‘COVID-19 hasn’t caused kids to become mentally ill, but it has unmasked symptoms’
*A warning that this story will discuss mental health suicide.*
The coronavirus pandemic has caused feelings of anxiety and unhappiness for youth across the country, but it hasn’t caused new mental illness, according to Northwestern University experts.
The Centers for Disease Control and Prevention’s (CDC) recent survey findings showed a stark decline in teen mental health, including increased feelings of hopelessness and thoughts of suicide, with a particular impact on girls and LGB students.
COVID-19 caused a crisis among children already at risk for or experiencing mental illness — like anxiety, depression and psychosis — by taking away critical support systems that could allow these kids to mask their symptoms, Dr. John Walkup said.
Walkup, chief of child and adolescent psychiatry at Northwestern University Feinberg School of Medicine and head of the Pritzker Department of Psychiatry and Behavioral Health at the Ann & Robert H. Lurie Children’s Hospital of Chicago, discussed in a Q&A how to determine risk and how to support your kids — whether or not they’re experiencing a mental health problem.
Which kids are most at risk?
“We’ve never had an adequate mental health system in the United States for kids, so that’s why half of the 20% of kids who have mental health risk never get any treatment. We don’t have a commitment to evidence-based practice either, so even the kids who get treatment don’t always get the highest standard. These are the kids at risk.
“I think most of the suicidality is in that undertreated or never-treated group. When we see kids coming into Lurie with suicidal behavior, it’s not new onset, it’s in the context of a robust history. When we can, we can do the kind of assessment that takes them back in time to see where they really didn’t get the kind of care they needed early on.”
Who should pay special attention to the CDC’s message?
“If you’ve got mental health problems in your family, you should have a high index of suspicion that maybe what your kid is going through isn’t just COVID, but maybe something bigger.
“If your mom had anxiety and dad had depression, you should feel comfortable thinking that your kid’s at risk for those disorders. If you haven’t done anything to scope it out and suddenly your kid’s looking like they’re not doing very well during the pandemic — and you know that most kids are doing okay during COVID-19 — then maybe you should start thinking that family history is coming to bear.
“With a family history of anxiety, if your 7-year-old can’t sleep, has belly aches and doesn’t want to order food in a restaurant or have sleepovers, those are the kids that should come to care.”
Is my kid momentarily unhappy or really struggling?
“COVID’s had a big impact, but it hasn’t caused people to become mentally ill. It has unmasked those with mental health issues who were held together through the support systems that were dismantled during COVID-19.
“Some kids are going through a lot of distress (a family member died, or their school is closed) and if you give them a rating score, they may say they’re pretty unhappy — but those kids are not mentally ill, and it’s important to understand the difference.

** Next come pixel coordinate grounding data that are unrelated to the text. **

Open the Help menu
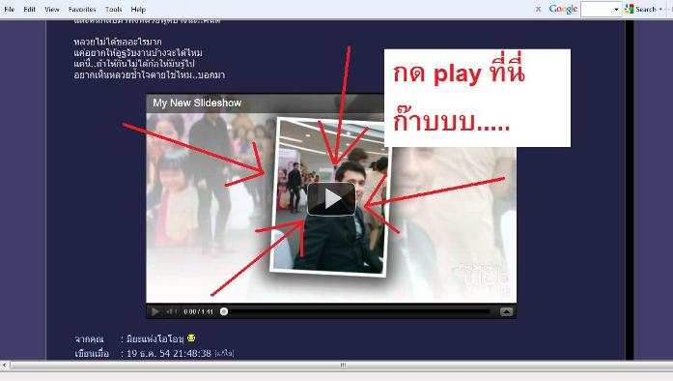point(138,9)
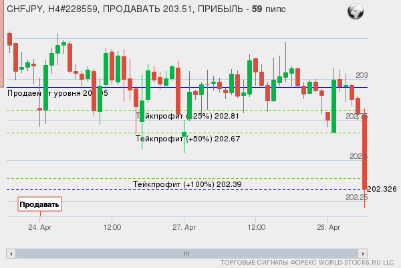Image resolution: width=401 pixels, height=268 pixels.
Task: Click the 'Продавать' sell marker label
Action: 39,204
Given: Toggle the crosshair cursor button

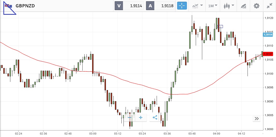Looking at the screenshot, I should pos(182,6).

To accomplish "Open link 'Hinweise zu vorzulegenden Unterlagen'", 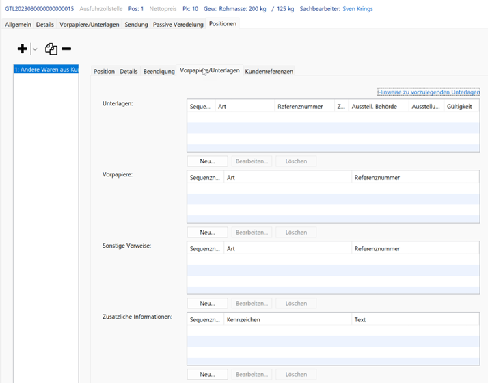I will (x=429, y=92).
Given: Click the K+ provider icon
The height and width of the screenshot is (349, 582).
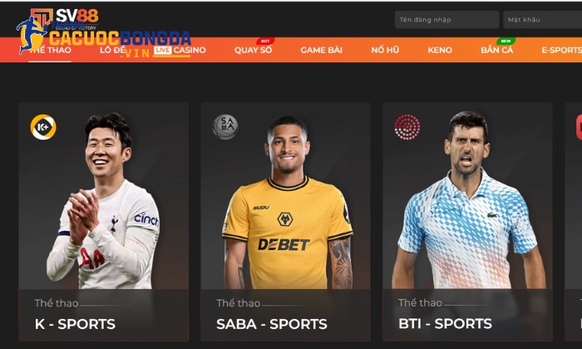Looking at the screenshot, I should (43, 127).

“The way to tell is the pervasiveness, the unexpected nature of it and the disproportionate nature of it.
“Think about anxiety. Anxiety is a healthy human emotion — if your world crumbles down, you ought to feel anxious about it, but it should be proportional and expectable to the size of the disappointment or challenge. But what you see in kids with anxiety disorders is they have disproportionate reactions to even normal challenges that most kids handle with ease or sometimes even enjoy the challenge of.”
How can I support my child?
“Structure and routine are the antidote to fear and worry and the more you can keep kids busy, the more they have a bedtime and a wake time and mealtimes and get to exercise and kind of have that balance — that’s what makes a world of difference.
“We’ve gotten so used to depending on schools as the providers of that kind of structure that when it’s gone, families don’t know how to create a structure for kids.
“We also talk about ‘grit’ and ‘pluck’ more in our culture because we’ve started to see people as victims to these experiences (like COVID-19, mental illness and trauma) and don’t really ask people to manage them in a more powerful way and build some personal strength around taking on these kinds of challenges.
“The kids who weren’t in good shape in our inpatient units in our emergency department were the ones who didn’t have the basic supports but also internally didn’t have the framework they needed to cope and deal.”
Can these conditions be identified early?
“I tell our pediatricians to get a family history at the first well baby visit when they’re a month old so they can set up a personalized screening strategy for that kid. That way you can begin to listen and work on parenting skills, and that kid’s going to have much better outcomes because their parents were prepared.
“We know to put those plastic things in sockets and to make them wear helmets, but you don’t tell people that 20% of kids have a mental health problem before graduating high school and it’s really conveyed by family risk. We don’t have that conversation in modern medicine.”